**YOUR OBJECTIVE**
Give back the material word for word, every line included.

**DATA SUPPLIED**
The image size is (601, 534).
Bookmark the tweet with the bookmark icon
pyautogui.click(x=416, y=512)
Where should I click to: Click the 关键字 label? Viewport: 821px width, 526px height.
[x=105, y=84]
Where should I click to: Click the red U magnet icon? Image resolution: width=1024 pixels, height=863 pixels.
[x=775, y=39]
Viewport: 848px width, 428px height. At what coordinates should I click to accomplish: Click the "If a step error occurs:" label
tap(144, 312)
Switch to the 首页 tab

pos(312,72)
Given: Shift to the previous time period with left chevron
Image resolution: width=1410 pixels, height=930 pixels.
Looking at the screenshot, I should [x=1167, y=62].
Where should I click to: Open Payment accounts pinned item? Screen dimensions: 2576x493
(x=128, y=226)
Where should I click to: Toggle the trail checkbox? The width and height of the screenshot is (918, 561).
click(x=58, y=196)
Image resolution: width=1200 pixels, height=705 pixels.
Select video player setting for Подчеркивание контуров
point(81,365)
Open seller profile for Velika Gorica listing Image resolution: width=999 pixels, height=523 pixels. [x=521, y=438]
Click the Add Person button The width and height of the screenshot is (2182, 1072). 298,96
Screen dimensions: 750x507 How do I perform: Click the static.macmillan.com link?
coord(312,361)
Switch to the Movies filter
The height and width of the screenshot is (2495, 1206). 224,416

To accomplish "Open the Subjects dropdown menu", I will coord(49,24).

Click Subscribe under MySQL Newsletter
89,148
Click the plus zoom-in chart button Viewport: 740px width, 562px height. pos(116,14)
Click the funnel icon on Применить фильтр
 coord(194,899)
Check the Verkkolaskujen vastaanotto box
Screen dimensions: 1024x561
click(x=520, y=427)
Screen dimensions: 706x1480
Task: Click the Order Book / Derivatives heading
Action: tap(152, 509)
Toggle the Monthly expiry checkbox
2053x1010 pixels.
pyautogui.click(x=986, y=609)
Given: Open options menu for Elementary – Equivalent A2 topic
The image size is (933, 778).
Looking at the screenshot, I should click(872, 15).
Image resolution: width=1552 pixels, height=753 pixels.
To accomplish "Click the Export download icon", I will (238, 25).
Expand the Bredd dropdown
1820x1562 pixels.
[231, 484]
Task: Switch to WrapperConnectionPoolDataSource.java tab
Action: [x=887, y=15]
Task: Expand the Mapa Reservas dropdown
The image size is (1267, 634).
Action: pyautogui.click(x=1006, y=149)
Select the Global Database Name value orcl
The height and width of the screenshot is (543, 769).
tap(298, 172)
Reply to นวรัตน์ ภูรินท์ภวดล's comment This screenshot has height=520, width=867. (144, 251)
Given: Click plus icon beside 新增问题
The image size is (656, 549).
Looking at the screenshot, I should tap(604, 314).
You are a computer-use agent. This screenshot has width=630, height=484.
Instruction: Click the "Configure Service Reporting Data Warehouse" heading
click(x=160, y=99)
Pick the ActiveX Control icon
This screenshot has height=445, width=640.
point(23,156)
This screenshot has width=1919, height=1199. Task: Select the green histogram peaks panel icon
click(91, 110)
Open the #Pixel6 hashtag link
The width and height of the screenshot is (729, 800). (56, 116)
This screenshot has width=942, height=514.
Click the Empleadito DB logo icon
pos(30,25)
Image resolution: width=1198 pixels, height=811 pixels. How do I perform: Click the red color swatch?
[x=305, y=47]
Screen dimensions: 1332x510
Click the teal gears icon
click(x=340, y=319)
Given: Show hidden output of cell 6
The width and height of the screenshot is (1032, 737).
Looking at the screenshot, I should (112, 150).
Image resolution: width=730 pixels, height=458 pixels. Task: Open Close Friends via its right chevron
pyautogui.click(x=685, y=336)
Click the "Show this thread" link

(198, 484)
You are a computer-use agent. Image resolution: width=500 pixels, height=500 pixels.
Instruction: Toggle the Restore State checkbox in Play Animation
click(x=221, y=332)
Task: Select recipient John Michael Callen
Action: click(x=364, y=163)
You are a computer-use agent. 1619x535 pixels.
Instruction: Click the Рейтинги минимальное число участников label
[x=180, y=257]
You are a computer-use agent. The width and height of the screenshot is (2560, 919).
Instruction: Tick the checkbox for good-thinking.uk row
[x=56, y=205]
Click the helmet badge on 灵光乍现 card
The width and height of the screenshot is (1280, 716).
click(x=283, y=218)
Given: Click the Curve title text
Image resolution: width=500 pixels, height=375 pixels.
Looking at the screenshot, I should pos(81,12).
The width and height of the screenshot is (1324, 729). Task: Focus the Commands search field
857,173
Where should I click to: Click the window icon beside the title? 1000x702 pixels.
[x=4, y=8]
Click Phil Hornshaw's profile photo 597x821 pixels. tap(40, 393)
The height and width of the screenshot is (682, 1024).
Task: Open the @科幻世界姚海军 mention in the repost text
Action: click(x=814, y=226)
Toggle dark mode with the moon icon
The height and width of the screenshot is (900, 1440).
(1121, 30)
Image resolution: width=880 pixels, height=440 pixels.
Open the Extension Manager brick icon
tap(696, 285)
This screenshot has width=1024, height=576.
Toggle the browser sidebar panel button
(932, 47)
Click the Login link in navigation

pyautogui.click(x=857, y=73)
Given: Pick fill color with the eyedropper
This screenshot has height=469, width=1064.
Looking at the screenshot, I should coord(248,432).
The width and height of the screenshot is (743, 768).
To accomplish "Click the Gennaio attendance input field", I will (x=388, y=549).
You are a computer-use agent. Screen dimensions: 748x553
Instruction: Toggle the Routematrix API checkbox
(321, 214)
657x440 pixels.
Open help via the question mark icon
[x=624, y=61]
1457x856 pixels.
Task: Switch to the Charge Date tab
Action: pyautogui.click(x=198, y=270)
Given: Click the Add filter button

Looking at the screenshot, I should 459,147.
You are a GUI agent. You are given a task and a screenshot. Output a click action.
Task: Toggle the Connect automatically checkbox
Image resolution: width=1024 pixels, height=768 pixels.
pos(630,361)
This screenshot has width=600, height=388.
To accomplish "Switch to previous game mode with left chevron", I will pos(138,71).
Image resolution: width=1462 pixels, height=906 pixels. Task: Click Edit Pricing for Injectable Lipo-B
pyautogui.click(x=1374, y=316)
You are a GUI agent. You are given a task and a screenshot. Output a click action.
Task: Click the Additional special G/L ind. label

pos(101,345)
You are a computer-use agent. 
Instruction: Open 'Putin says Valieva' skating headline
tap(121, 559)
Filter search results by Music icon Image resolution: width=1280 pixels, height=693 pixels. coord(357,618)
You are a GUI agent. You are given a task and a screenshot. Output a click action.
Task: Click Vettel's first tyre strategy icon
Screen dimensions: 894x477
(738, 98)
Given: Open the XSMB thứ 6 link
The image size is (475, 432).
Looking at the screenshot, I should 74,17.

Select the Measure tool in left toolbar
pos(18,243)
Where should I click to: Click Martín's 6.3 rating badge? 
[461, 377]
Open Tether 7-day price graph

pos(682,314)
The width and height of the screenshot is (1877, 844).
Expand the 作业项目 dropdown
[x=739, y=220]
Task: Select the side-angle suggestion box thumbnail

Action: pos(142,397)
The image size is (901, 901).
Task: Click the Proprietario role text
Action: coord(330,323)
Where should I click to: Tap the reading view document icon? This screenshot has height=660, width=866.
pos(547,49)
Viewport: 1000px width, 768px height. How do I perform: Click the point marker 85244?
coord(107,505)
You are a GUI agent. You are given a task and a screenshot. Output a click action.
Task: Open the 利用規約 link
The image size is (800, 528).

**ANSWER FOR THE TASK**
The image size is (601, 534).
Bookmark the tweet with the bookmark icon
pyautogui.click(x=416, y=512)
Where should I click to: Click the 关键字 label? Viewport: 821px width, 526px height.
[x=105, y=84]
Where should I click to: Click the red U magnet icon? Image resolution: width=1024 pixels, height=863 pixels.
[x=775, y=39]
Viewport: 848px width, 428px height. At what coordinates should I click to accomplish: Click the "If a step error occurs:" label
tap(144, 312)
Switch to the 首页 tab

pos(312,72)
Given: Shift to the previous time period with left chevron
Image resolution: width=1410 pixels, height=930 pixels.
Looking at the screenshot, I should [x=1167, y=62].
Where should I click to: Open Payment accounts pinned item? Screen dimensions: 2576x493
(x=128, y=226)
Where should I click to: Toggle the trail checkbox? The width and height of the screenshot is (918, 561).
click(x=58, y=196)
Image resolution: width=1200 pixels, height=705 pixels.
Select video player setting for Подчеркивание контуров
point(81,365)
Open seller profile for Velika Gorica listing Image resolution: width=999 pixels, height=523 pixels. [x=521, y=438]
Click the Add Person button The width and height of the screenshot is (2182, 1072). 298,96
Screen dimensions: 750x507 How do I perform: Click the static.macmillan.com link?
coord(312,361)
Switch to the Movies filter
The height and width of the screenshot is (2495, 1206). 224,416

To accomplish "Open the Subjects dropdown menu", I will coord(49,24).

Click Subscribe under MySQL Newsletter
89,148
Click the plus zoom-in chart button Viewport: 740px width, 562px height. pos(116,14)
Click the funnel icon on Применить фильтр
 coord(194,899)
Check the Verkkolaskujen vastaanotto box
Screen dimensions: 1024x561
click(x=520, y=427)
Screen dimensions: 706x1480
Task: Click the Order Book / Derivatives heading
Action: tap(152, 509)
Toggle the Monthly expiry checkbox
2053x1010 pixels.
pyautogui.click(x=986, y=609)
Given: Open options menu for Elementary – Equivalent A2 topic
The image size is (933, 778).
Looking at the screenshot, I should click(872, 15).
Image resolution: width=1552 pixels, height=753 pixels.
To accomplish "Click the Export download icon", I will (238, 25).
Expand the Bredd dropdown
1820x1562 pixels.
[231, 484]
Task: Switch to WrapperConnectionPoolDataSource.java tab
Action: [x=887, y=15]
Task: Expand the Mapa Reservas dropdown
The image size is (1267, 634).
Action: pyautogui.click(x=1006, y=149)
Select the Global Database Name value orcl
The height and width of the screenshot is (543, 769).
tap(298, 172)
Reply to นวรัตน์ ภูรินท์ภวดล's comment This screenshot has height=520, width=867. (144, 251)
Given: Click plus icon beside 新增问题
The image size is (656, 549).
Looking at the screenshot, I should tap(604, 314).
You are a computer-use agent. This screenshot has width=630, height=484.
Instruction: Click the "Configure Service Reporting Data Warehouse" heading
click(x=160, y=99)
Pick the ActiveX Control icon
This screenshot has height=445, width=640.
point(23,156)
This screenshot has width=1919, height=1199. Task: Select the green histogram peaks panel icon
click(91, 110)
Open the #Pixel6 hashtag link
The width and height of the screenshot is (729, 800). (56, 116)
This screenshot has width=942, height=514.
Click the Empleadito DB logo icon
pos(30,25)
Image resolution: width=1198 pixels, height=811 pixels. How do I perform: Click the red color swatch?
[x=305, y=47]
Screen dimensions: 1332x510
Click the teal gears icon
click(x=340, y=319)
Given: Show hidden output of cell 6
The width and height of the screenshot is (1032, 737).
Looking at the screenshot, I should (112, 150).
Image resolution: width=730 pixels, height=458 pixels. Task: Open Close Friends via its right chevron
pyautogui.click(x=685, y=336)
Click the "Show this thread" link

(198, 484)
You are a computer-use agent. Image resolution: width=500 pixels, height=500 pixels.
Instruction: Toggle the Restore State checkbox in Play Animation
click(x=221, y=332)
Task: Select recipient John Michael Callen
Action: click(x=364, y=163)
You are a computer-use agent. 1619x535 pixels.
Instruction: Click the Рейтинги минимальное число участников label
[x=180, y=257]
You are a computer-use agent. The width and height of the screenshot is (2560, 919).
Instruction: Tick the checkbox for good-thinking.uk row
[x=56, y=205]
Click the helmet badge on 灵光乍现 card
The width and height of the screenshot is (1280, 716).
click(x=283, y=218)
Given: Click the Curve title text
Image resolution: width=500 pixels, height=375 pixels.
Looking at the screenshot, I should pos(81,12).
The width and height of the screenshot is (1324, 729). Task: Focus the Commands search field
857,173
Where should I click to: Click the window icon beside the title? 1000x702 pixels.
[x=4, y=8]
Click Phil Hornshaw's profile photo 597x821 pixels. tap(40, 393)
The height and width of the screenshot is (682, 1024).
Task: Open the @科幻世界姚海军 mention in the repost text
Action: click(x=814, y=226)
Toggle dark mode with the moon icon
The height and width of the screenshot is (900, 1440).
(1121, 30)
Image resolution: width=880 pixels, height=440 pixels.
Open the Extension Manager brick icon
tap(696, 285)
This screenshot has width=1024, height=576.
Toggle the browser sidebar panel button
(932, 47)
Click the Login link in navigation

pyautogui.click(x=857, y=73)
Given: Pick fill color with the eyedropper
This screenshot has height=469, width=1064.
Looking at the screenshot, I should coord(248,432).
The width and height of the screenshot is (743, 768).
To accomplish "Click the Gennaio attendance input field", I will (x=388, y=549).
You are a computer-use agent. Screen dimensions: 748x553
Instruction: Toggle the Routematrix API checkbox
(321, 214)
657x440 pixels.
Open help via the question mark icon
[x=624, y=61]
1457x856 pixels.
Task: Switch to the Charge Date tab
Action: pyautogui.click(x=198, y=270)
Given: Click the Add filter button

Looking at the screenshot, I should 459,147.
You are a GUI agent. You are given a task and a screenshot. Output a click action.
Task: Toggle the Connect automatically checkbox
Image resolution: width=1024 pixels, height=768 pixels.
pos(630,361)
This screenshot has width=600, height=388.
To accomplish "Switch to previous game mode with left chevron", I will pos(138,71).
Image resolution: width=1462 pixels, height=906 pixels. Task: Click Edit Pricing for Injectable Lipo-B
pyautogui.click(x=1374, y=316)
You are a GUI agent. You are given a task and a screenshot. Output a click action.
Task: Click the Additional special G/L ind. label

pos(101,345)
You are a computer-use agent. 
Instruction: Open 'Putin says Valieva' skating headline
tap(121, 559)
Filter search results by Music icon Image resolution: width=1280 pixels, height=693 pixels. coord(357,618)
You are a GUI agent. You are given a task and a screenshot. Output a click action.
Task: Click Vettel's first tyre strategy icon
Screen dimensions: 894x477
(738, 98)
Given: Open the XSMB thứ 6 link
The image size is (475, 432).
Looking at the screenshot, I should 74,17.

Select the Measure tool in left toolbar
pos(18,243)
Where should I click to: Click Martín's 6.3 rating badge? 
[461, 377]
Open Tether 7-day price graph

pos(682,314)
The width and height of the screenshot is (1877, 844).
Expand the 作业项目 dropdown
[x=739, y=220]
Task: Select the side-angle suggestion box thumbnail

Action: pos(142,397)
The image size is (901, 901).
Task: Click the Proprietario role text
Action: coord(330,323)
Where should I click to: Tap the reading view document icon? This screenshot has height=660, width=866.
pos(547,49)
Viewport: 1000px width, 768px height. How do I perform: Click the point marker 85244?
coord(107,505)
You are a GUI agent. You are given a task and a screenshot. Output a click action.
Task: Open the 利用規約 link
The image size is (800, 528).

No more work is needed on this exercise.